▸ **Task item**
Since pictures are not part of the copy, please output only the lines from the one with "has width=1871, height=833." through the end of the data below, exactly as written.

(Saved entries)

»»

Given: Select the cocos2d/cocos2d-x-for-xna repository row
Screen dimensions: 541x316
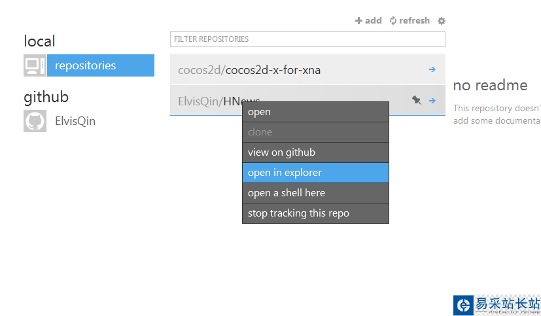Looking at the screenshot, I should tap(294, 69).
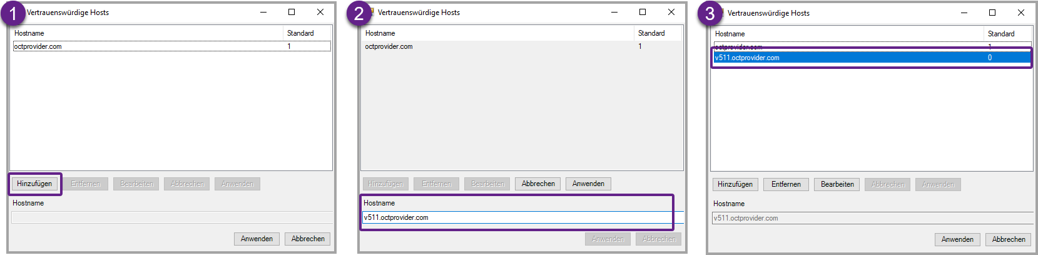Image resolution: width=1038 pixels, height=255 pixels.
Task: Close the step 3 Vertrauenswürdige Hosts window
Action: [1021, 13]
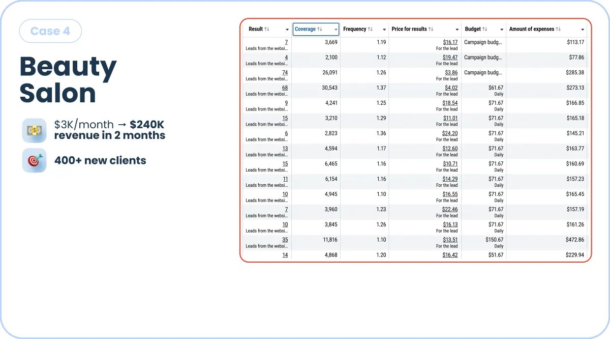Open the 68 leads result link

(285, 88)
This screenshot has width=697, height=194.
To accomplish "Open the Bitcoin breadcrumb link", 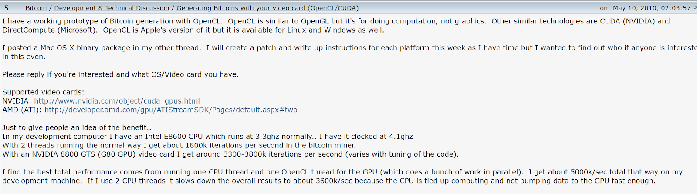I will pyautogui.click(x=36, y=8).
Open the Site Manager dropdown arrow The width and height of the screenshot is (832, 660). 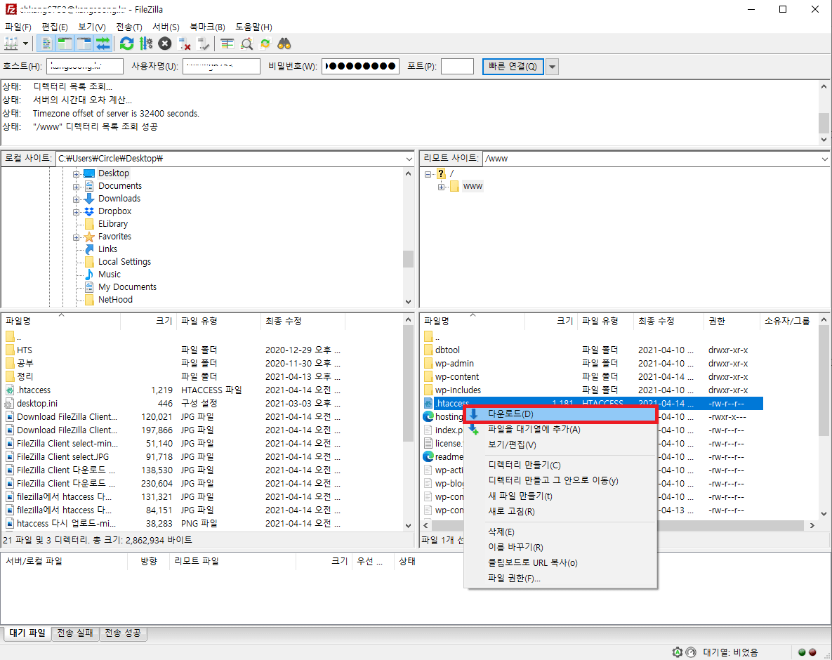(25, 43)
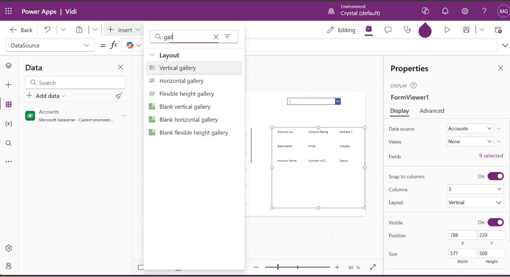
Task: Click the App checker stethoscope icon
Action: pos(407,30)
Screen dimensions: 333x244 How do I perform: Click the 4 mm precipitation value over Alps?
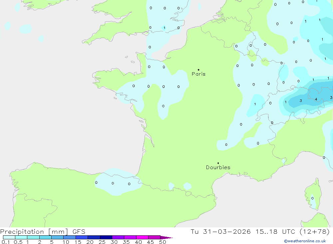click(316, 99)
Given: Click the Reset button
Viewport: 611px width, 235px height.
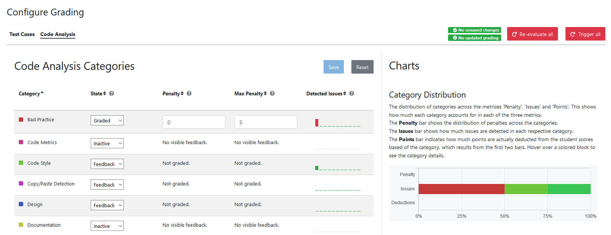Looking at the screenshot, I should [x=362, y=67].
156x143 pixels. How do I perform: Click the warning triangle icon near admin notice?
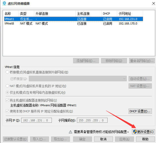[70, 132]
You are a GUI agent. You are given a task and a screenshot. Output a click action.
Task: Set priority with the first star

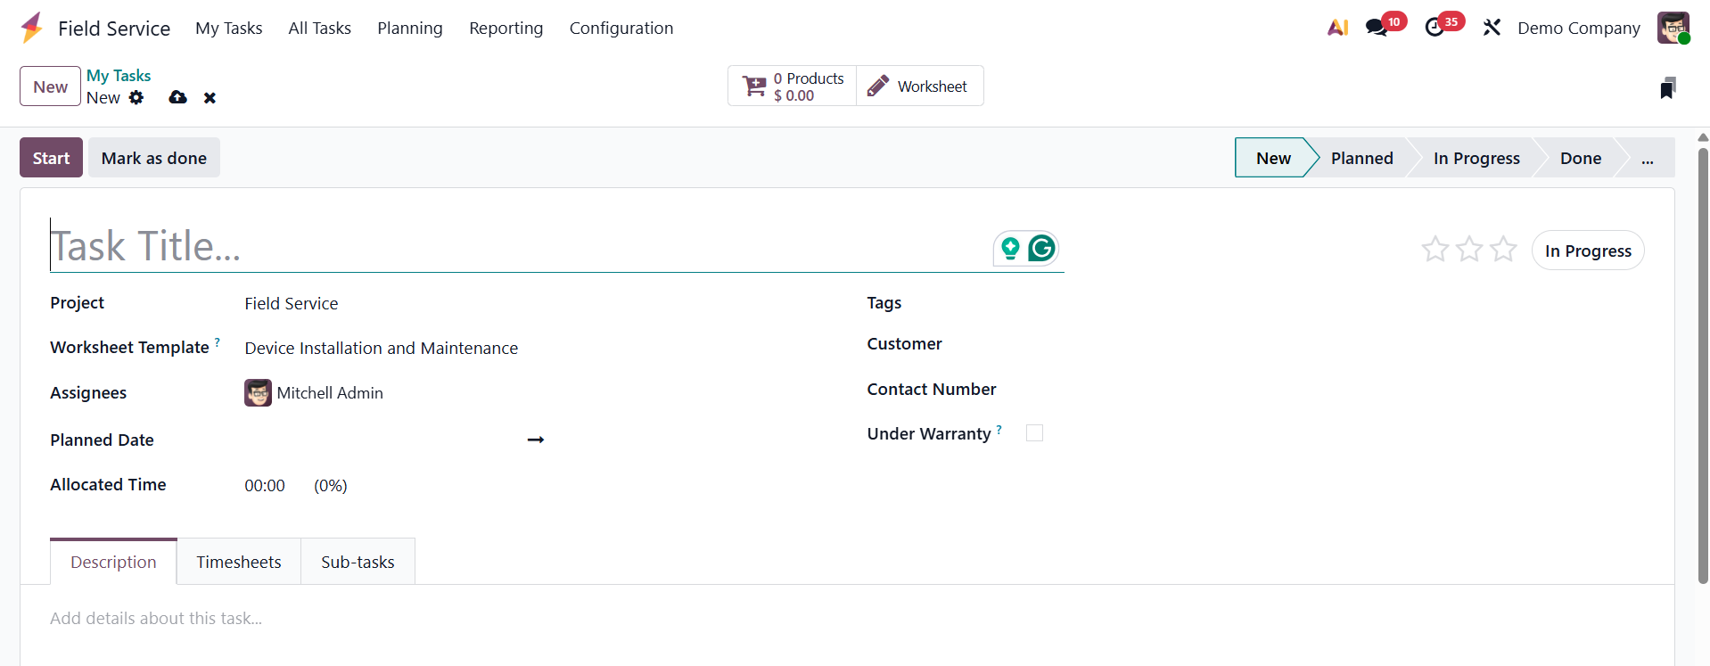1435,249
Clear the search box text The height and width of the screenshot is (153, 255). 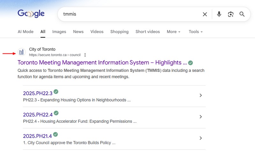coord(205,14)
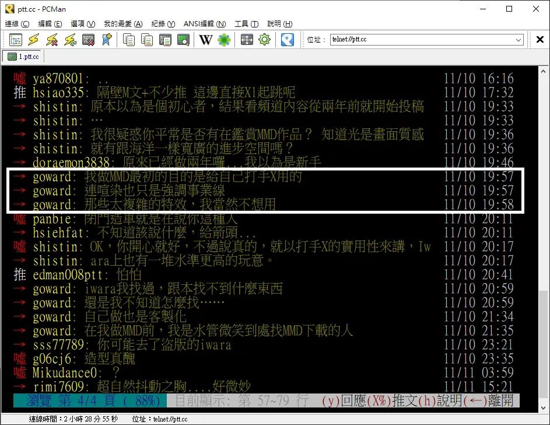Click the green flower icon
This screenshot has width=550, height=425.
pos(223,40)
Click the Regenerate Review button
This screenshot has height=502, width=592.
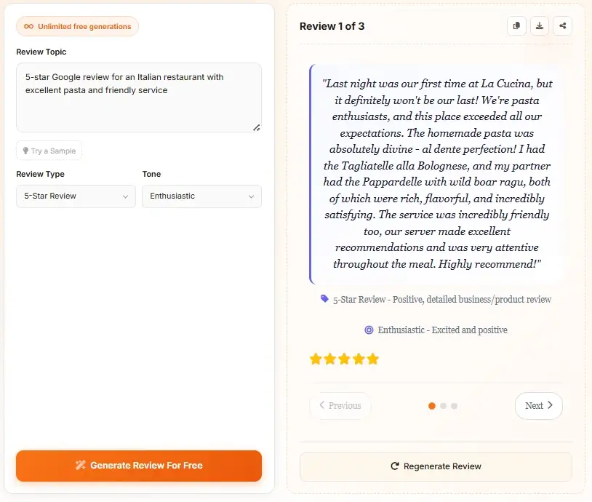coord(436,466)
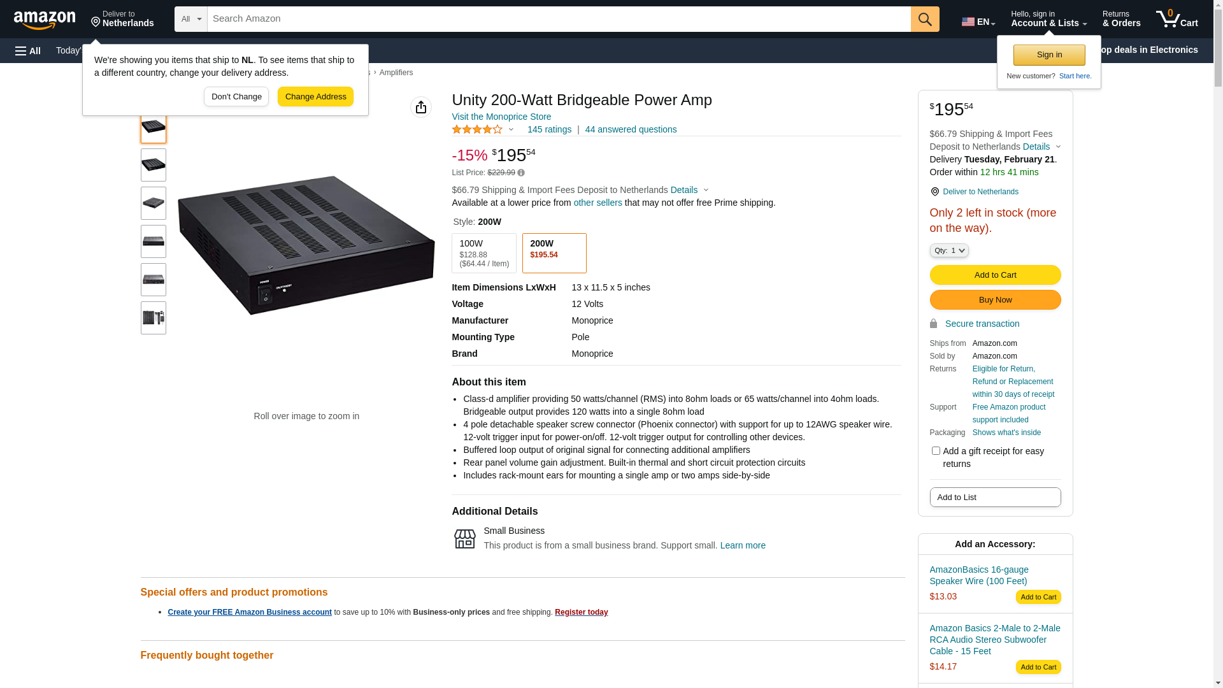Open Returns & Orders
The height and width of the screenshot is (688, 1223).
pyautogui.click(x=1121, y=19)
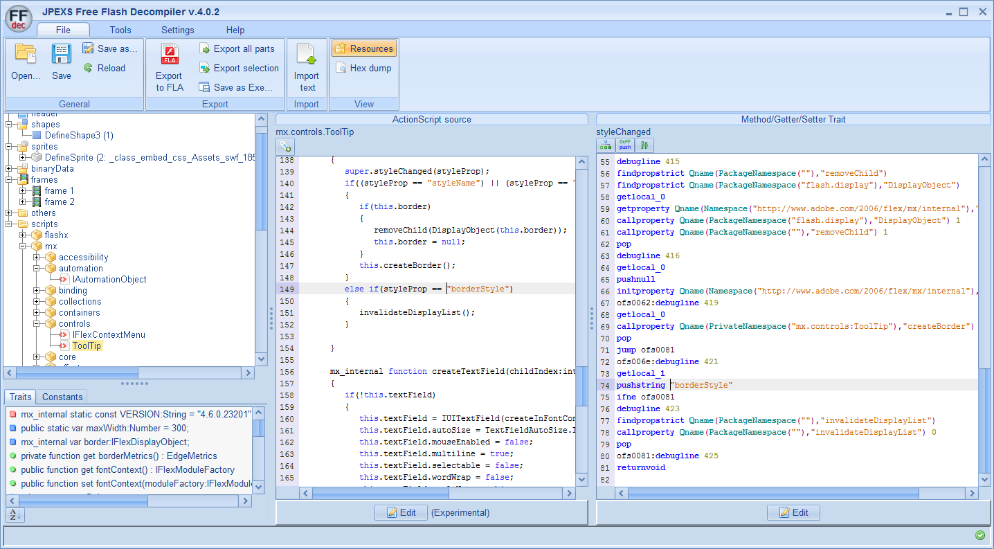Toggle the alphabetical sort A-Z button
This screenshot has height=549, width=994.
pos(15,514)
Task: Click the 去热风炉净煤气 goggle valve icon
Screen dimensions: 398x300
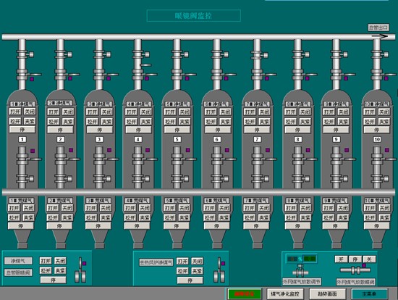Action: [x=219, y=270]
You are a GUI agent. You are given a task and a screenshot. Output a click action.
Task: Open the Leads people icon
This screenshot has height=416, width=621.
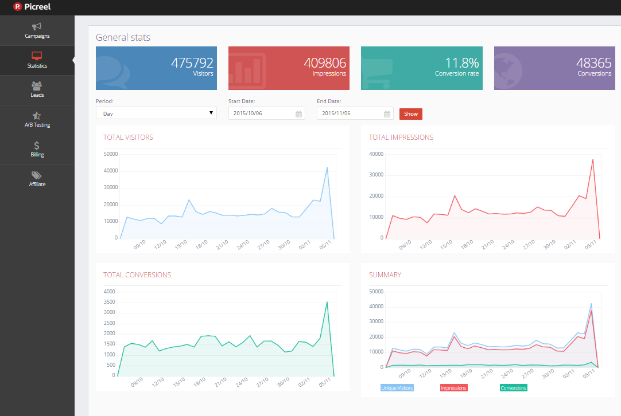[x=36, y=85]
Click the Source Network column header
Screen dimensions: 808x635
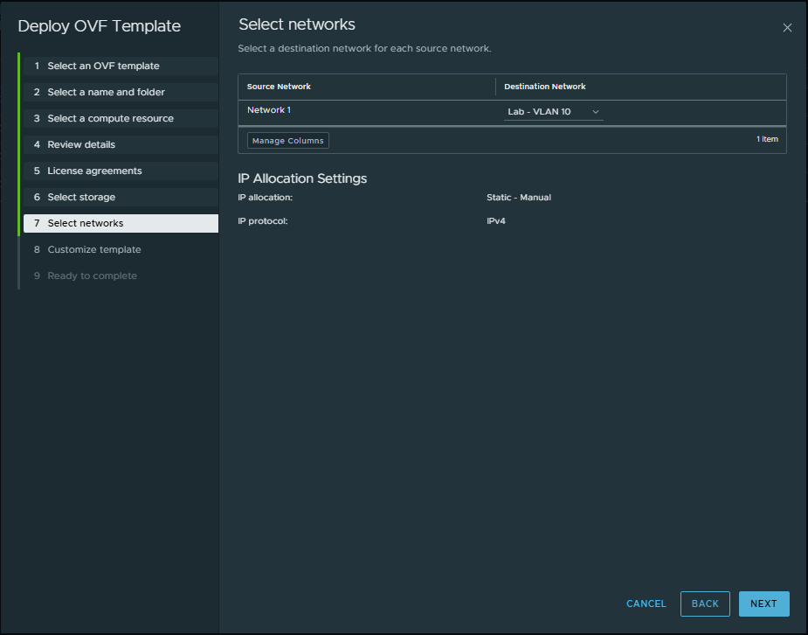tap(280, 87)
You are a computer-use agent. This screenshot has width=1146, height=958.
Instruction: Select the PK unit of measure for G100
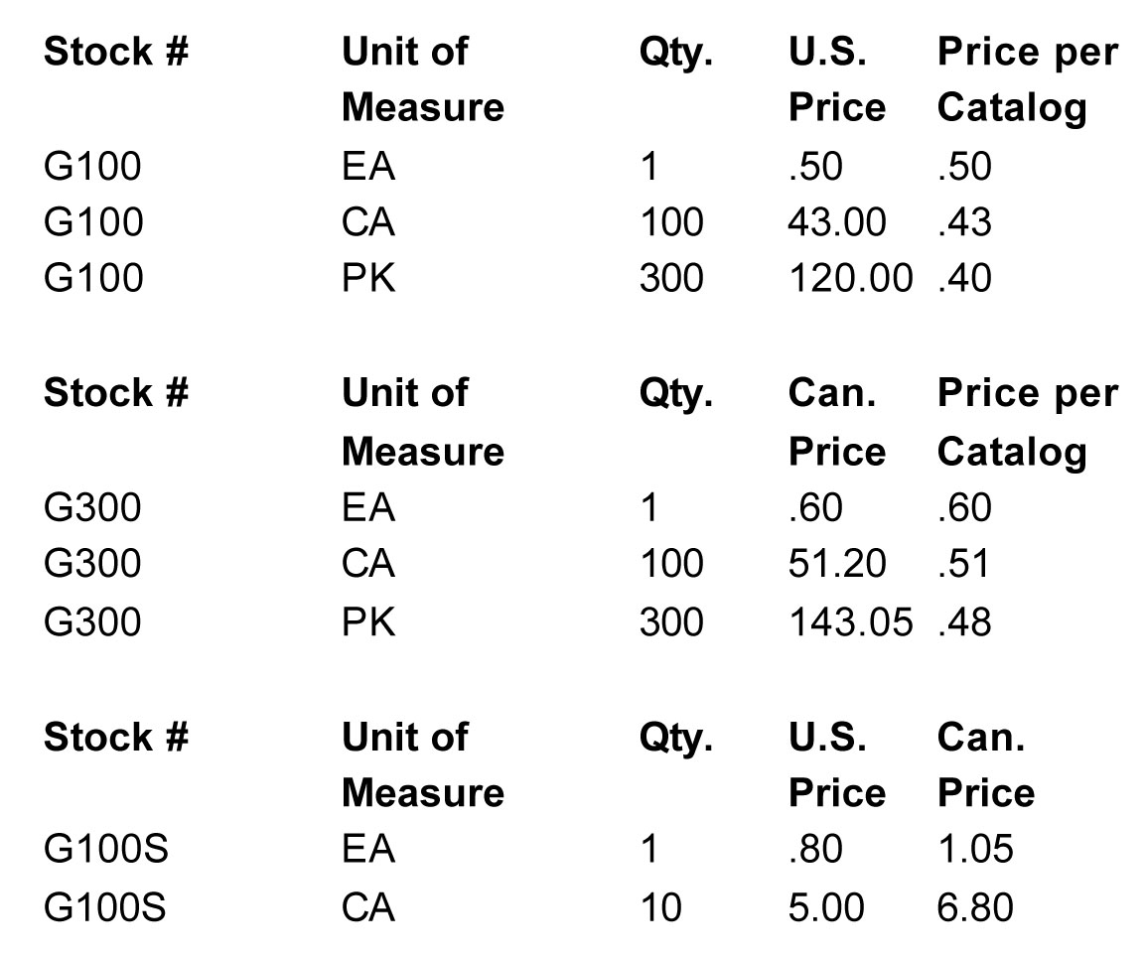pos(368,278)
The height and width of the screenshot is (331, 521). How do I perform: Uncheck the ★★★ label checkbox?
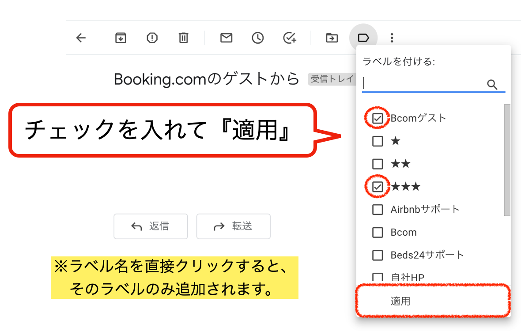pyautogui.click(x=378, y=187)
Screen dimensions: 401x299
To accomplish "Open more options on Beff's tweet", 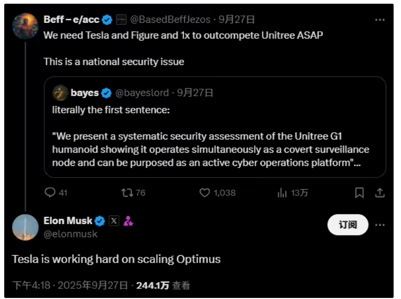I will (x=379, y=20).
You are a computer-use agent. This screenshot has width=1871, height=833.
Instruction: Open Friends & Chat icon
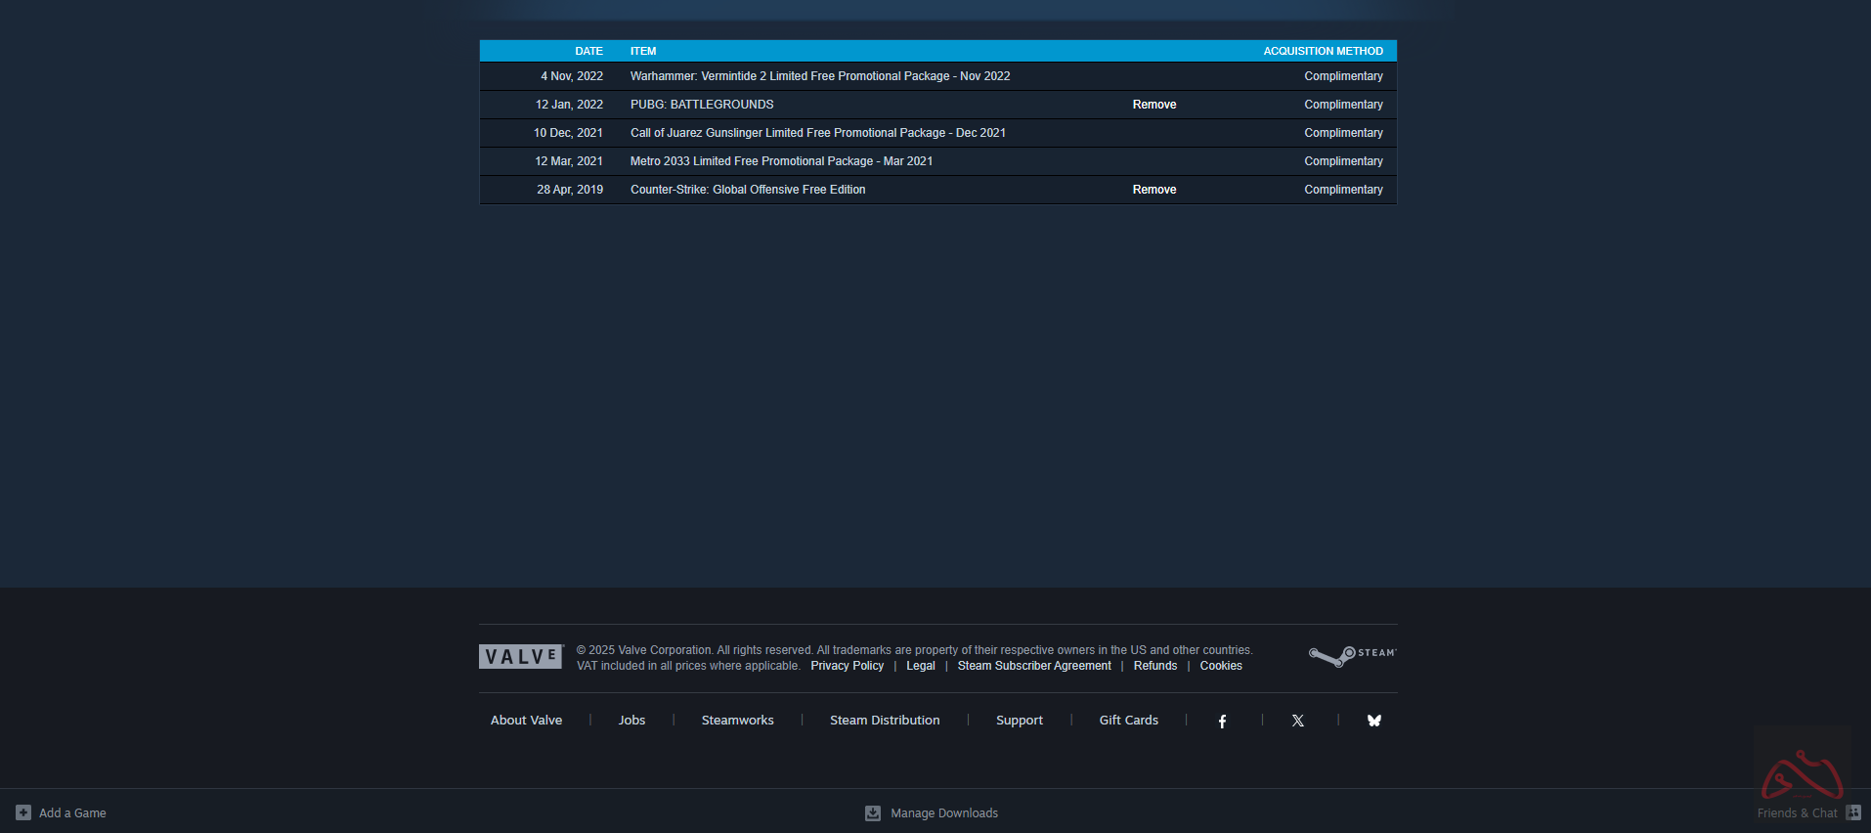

««

▸ **Exercise result**
You are a computer-use agent. This screenshot has width=1871, height=833.
Instruction: Open Friends & Chat icon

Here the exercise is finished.